__Task description__
Everything from the line containing "Open the 成员(42)" through the line containing "This screenshot has height=650, width=1568." should be repeated exactly, and nothing else from the data.

__Data listing__
*** Begin section ***

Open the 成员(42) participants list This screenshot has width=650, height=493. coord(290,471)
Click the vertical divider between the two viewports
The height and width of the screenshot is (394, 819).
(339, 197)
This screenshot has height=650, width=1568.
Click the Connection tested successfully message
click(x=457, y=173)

*** End section ***
*** Begin section ***

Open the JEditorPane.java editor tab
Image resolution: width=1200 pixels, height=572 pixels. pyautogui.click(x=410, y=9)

*** End section ***

__Solution to this exercise__
Open the 成员(42) participants list This screenshot has width=650, height=493. coord(290,471)
Click the vertical divider between the two viewports
The height and width of the screenshot is (394, 819).
(339, 197)
This screenshot has height=650, width=1568.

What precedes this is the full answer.